(Collected data entries)
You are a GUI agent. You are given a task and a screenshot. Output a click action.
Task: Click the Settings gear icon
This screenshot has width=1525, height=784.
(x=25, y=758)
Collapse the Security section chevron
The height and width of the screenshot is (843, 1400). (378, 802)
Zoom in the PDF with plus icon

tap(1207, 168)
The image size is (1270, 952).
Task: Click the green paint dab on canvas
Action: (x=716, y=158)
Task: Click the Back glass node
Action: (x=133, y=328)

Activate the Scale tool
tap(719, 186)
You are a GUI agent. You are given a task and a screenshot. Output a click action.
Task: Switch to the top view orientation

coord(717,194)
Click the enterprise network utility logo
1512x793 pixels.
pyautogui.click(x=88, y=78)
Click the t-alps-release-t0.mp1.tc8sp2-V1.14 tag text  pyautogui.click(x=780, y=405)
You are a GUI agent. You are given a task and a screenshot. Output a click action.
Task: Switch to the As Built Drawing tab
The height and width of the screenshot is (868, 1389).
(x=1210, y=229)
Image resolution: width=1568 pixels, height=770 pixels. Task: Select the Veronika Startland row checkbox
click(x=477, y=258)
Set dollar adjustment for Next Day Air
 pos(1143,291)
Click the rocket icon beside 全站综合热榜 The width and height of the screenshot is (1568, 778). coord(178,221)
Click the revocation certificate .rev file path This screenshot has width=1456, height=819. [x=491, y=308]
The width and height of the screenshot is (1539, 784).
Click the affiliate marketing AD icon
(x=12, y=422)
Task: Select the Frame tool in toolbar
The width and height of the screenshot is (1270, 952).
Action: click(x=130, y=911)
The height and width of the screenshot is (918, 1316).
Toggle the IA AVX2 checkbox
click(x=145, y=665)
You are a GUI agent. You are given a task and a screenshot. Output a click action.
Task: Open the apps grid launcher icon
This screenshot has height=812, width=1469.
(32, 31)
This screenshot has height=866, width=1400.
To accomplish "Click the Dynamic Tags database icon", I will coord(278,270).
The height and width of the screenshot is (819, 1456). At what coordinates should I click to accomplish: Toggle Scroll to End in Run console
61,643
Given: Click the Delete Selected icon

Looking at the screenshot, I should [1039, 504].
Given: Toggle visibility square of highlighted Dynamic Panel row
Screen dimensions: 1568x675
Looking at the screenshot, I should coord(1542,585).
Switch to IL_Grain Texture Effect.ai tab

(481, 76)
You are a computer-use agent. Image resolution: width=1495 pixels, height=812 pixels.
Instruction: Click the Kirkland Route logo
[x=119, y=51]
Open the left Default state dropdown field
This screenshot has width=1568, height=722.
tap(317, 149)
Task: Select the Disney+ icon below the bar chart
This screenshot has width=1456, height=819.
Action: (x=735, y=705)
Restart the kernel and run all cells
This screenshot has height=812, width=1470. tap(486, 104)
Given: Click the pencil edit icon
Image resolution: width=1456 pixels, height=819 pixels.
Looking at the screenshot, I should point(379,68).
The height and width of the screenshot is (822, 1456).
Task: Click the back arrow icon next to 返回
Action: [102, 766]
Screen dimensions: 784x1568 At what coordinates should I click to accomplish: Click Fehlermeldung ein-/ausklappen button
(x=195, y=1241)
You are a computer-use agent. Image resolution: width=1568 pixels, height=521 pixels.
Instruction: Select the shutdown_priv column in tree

• Task goal:
Lines holding the word "computer" should be copied from the entries above.

• Task solution:
You are a computer-use agent. Image resolution: width=1495 pixels, height=812 pixels.
You are a computer-use agent. Image resolution: width=1568 pixels, height=521 pixels.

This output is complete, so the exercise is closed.